In another America First move, Trump withdraws from Arms Trade Treaty

Adopted by the UN General Assembly in 2013, the ATT covers all types of weapons and seeks to stop them from reaching regimes abusing human rights or parties in civil wars, armed and terrorist groups.

Updated - April 27, 2019 11:46 am IST

Published - April 27, 2019 11:44 am IST - United Nations:

U.S. President Donald Trump speaks at the National Association of Attorneys General at the White House in Washington on March 4, 2019.

U.S. President Donald Trump speaks at the National Association of Attorneys General at the White House in Washington on March 4, 2019.

Continuing Washington’s drift from multilateralism, US President Donald Trump has announced that he was withdrawing the country from the Arms Trade Treaty (ATT).

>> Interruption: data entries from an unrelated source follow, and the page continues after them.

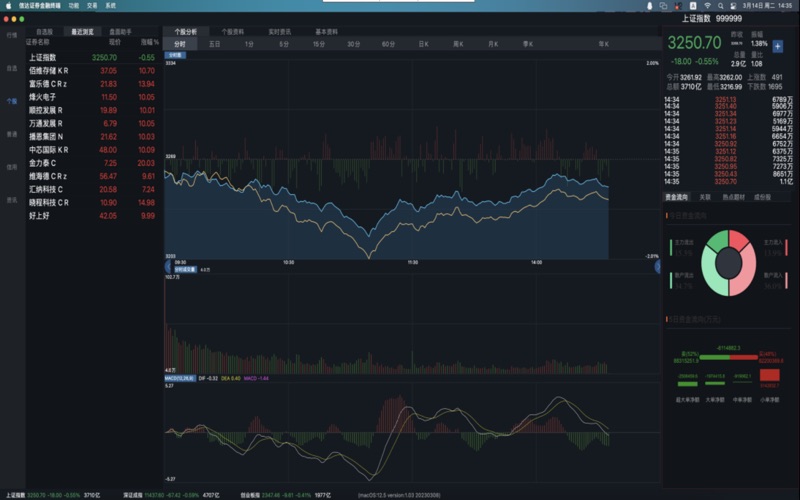Select the 15分 chart interval

[x=318, y=45]
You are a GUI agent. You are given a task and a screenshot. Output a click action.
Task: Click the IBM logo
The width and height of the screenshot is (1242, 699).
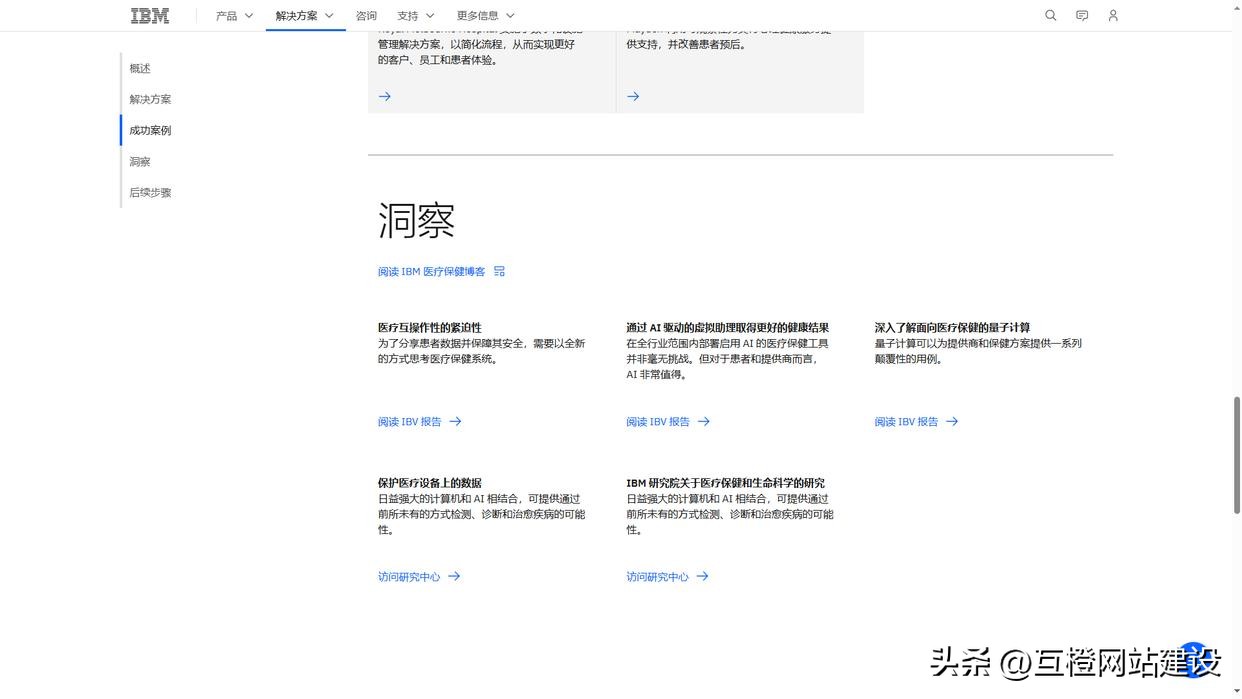click(x=148, y=14)
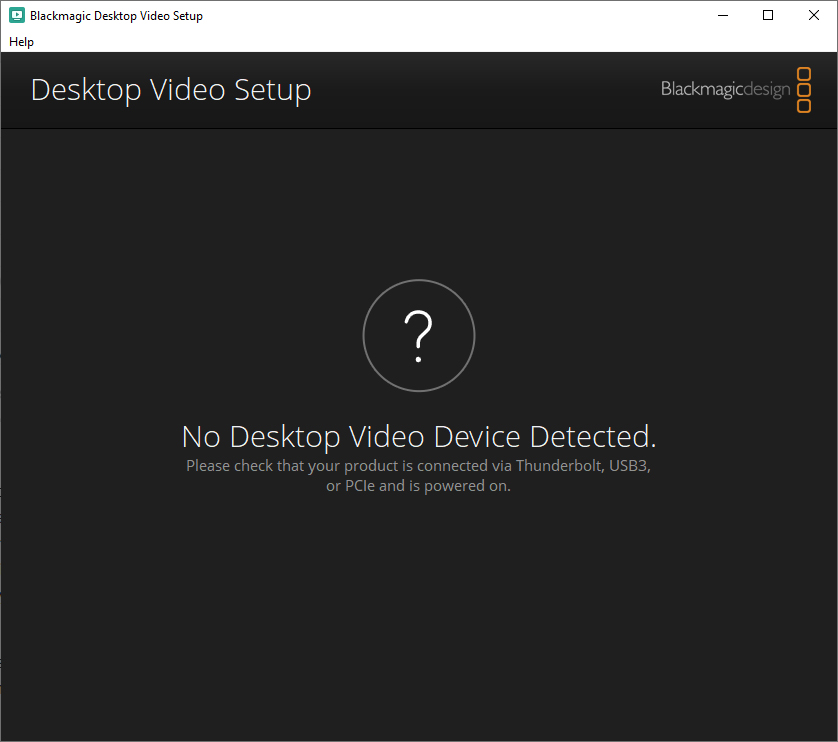Click the line mentioning Thunderbolt, USB3
The width and height of the screenshot is (838, 742).
coord(418,466)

At a meeting of the National Rifle Association in Indianapolis on Friday, he dramatically pulled out a letter for ending US participation in the treaty and signed it on stage to a standing ovation by the audience of weapons control opponents.

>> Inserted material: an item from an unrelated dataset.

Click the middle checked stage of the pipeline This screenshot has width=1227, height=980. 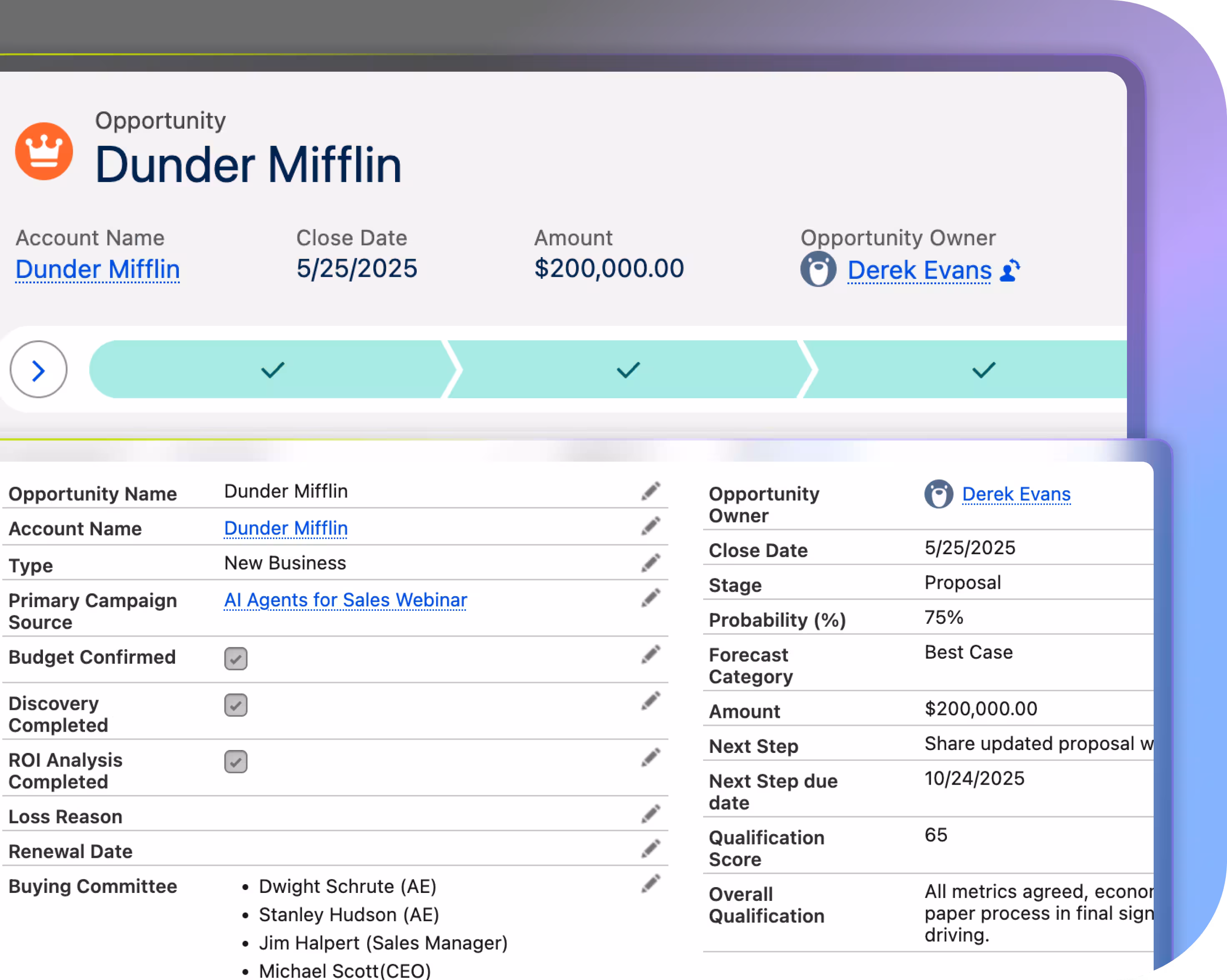pyautogui.click(x=627, y=369)
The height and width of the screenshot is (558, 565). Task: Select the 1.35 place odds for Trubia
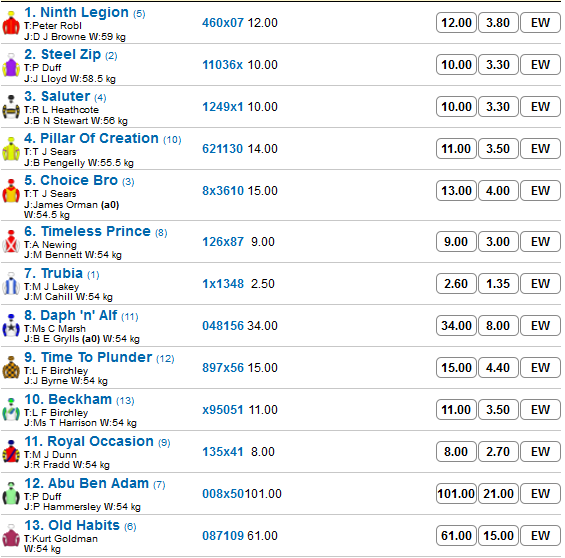pyautogui.click(x=498, y=284)
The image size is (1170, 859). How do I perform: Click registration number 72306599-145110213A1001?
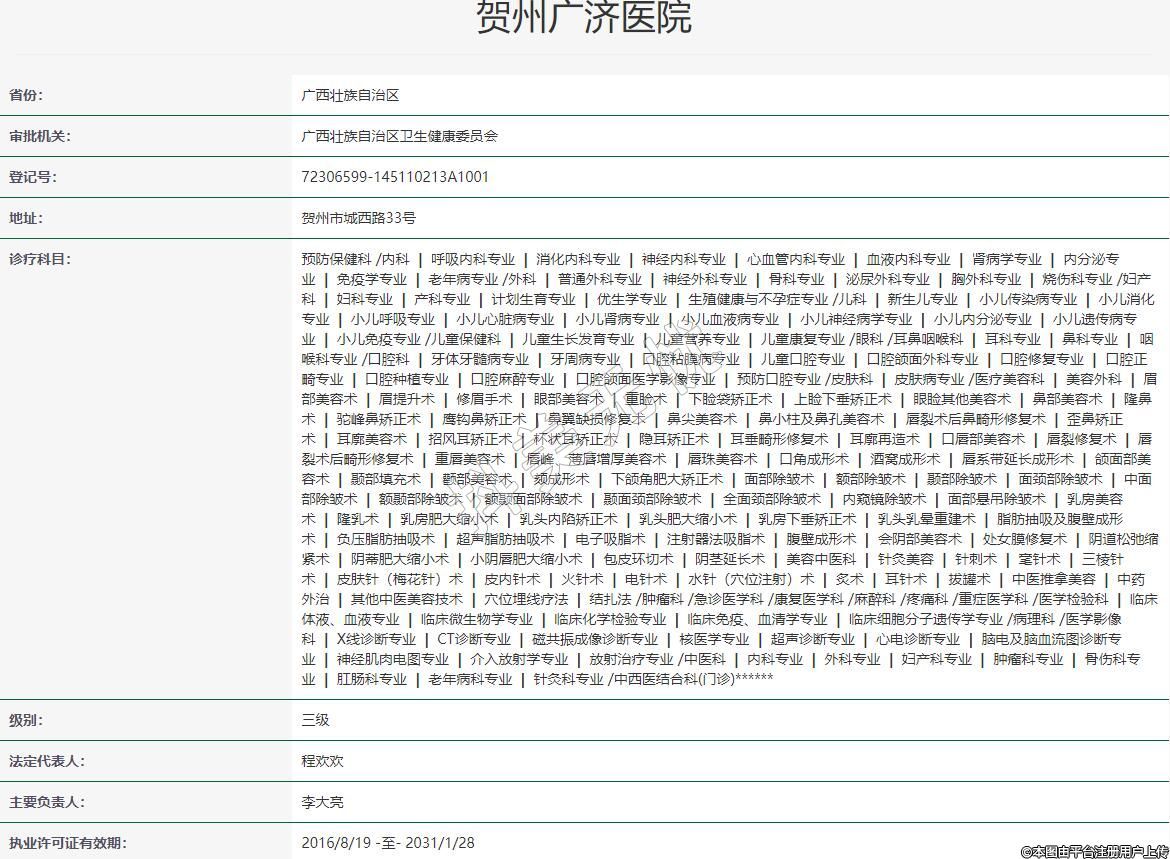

He called the ATT “badly conceived” and said: “The UN will get notice that we are formally rejecting this treaty.”

The US signed the treaty in 2013 but has not ratified it. Mr. Trump said that he was withdrawing it also from the Senate.

Advancing his America First policy, he has already withdrawn the US from UNESCO, the Intermediate-range Nuclear Forces Treaty (INFT), which bans nuclear-tipped missiles with ranges of 500 to 5,500 km, and the agreement on denuclearising Iran that was made by the five permanent members of the UN Security Council, Germany and Tehran.

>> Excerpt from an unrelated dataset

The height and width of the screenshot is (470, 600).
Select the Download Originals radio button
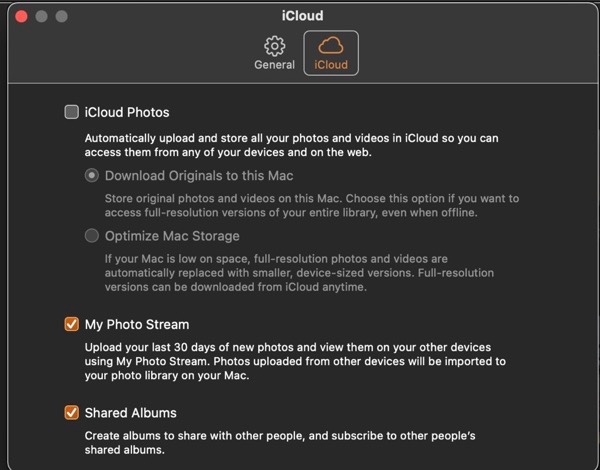(92, 175)
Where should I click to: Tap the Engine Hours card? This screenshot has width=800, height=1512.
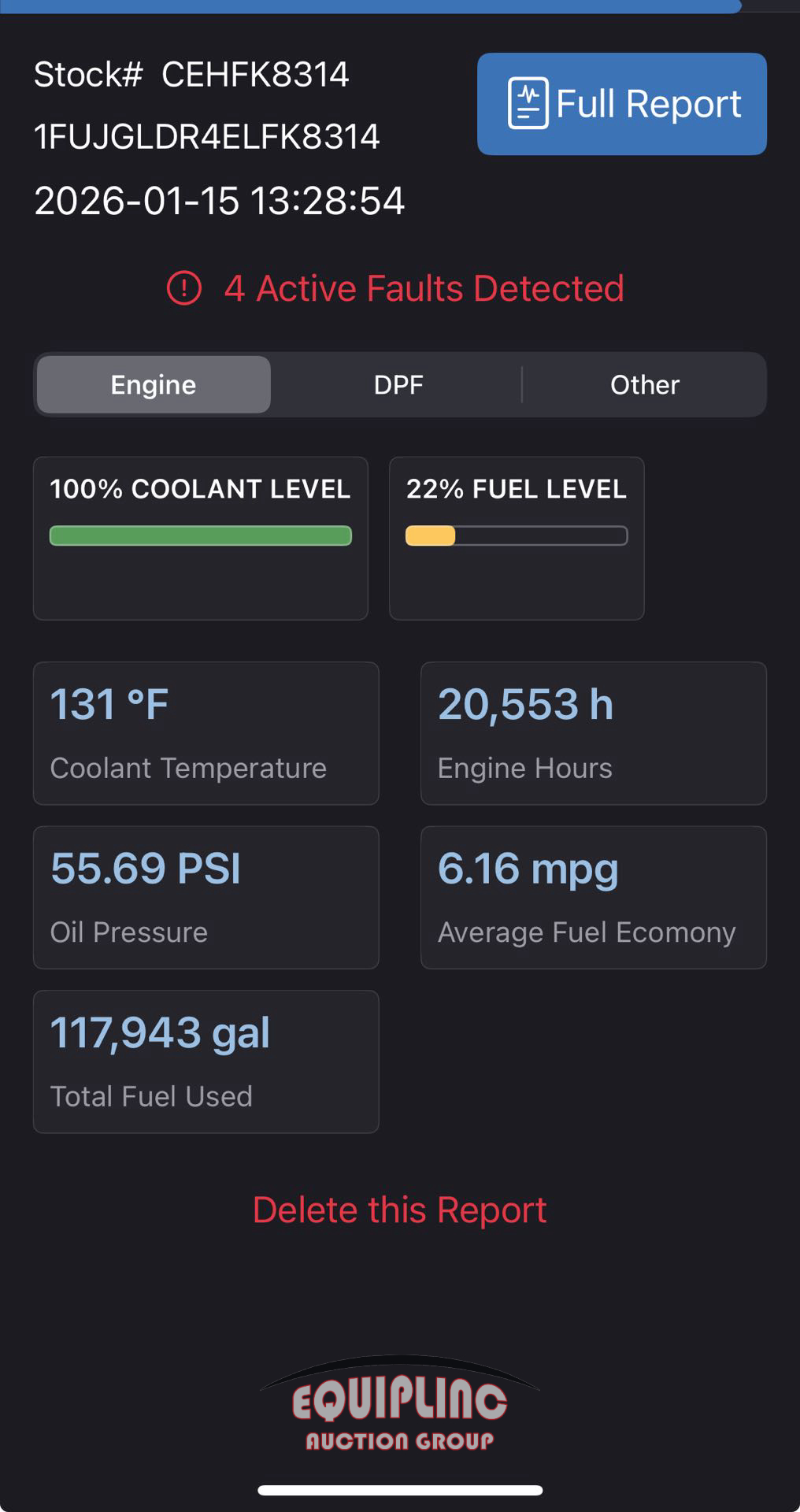[x=593, y=733]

Adopted by the UN General Assembly in 2013, the ATT covers all types of weapons and seeks to stop them from reaching regimes abusing human rights or parties in civil wars, armed and terrorist groups.

Democrats denounced Mr. Trump’s decision.

“Pulling the US out of yet another arms control treaty undermines our national security and makes for a more dangerous world,” Speaker Nancy Pelosi tweeted.

By pulling out of the ATT, the US joins India, which has not signed the treaty.

One of the arguments made by India in 2013 against the treaty was that New Delhi had “strong and effective national export controls” on military hardware to ensure they don’t fall into the wrong hands.

A senior US administration official echoed it on Friday during a briefing on Mr. Trump’s decision saying: “The US already has significant controls in place to regulate our conventional arms transfers.”

The official pointed out that neither have Russia and China, which are major arms exporters, signed it.

The official said that while the US has rules in place to govern its arms transactions, those countries did not have any and would not be governed by the treaty either.

Only 130 of the 193 members of the UN have signed the treaty, and of them only 101 ratified it putting it just over the threshold of 100 to come into effect.

The official said the British government is being sued by an NGO, Campaign Against Arms Trade citing the treaty to stops arms sales to Saudi Arabia, a Washington ally, and implied that the US could face similar challenges if it continued to be a part of the ATT.

Mr. Trump chose the NRA, a conservative bastion of his support, to make the announcement playing on the group’s fears of weapons controls. The politically powerful NRA takes an absolutist stand on the US Constitution’s Second Amendment that guarantees Americans the right to bear arms and its opposition to restrictions on weapons, including machine guns and automatic rifles, is blamed for gun violence, particularly mass shootings, in the nation.

Even though the ATT does not deal with domestic gun sales, Mr. Trump told the NRA: “We will never allow foreign bureaucrats to trample on your Second Amendment freedoms.”

“Leaving the Arms Trade Treaty that limits global trafficking in lethal weapons to get applause from the @NRA is reckless and shameful”, Pelosi tweeted.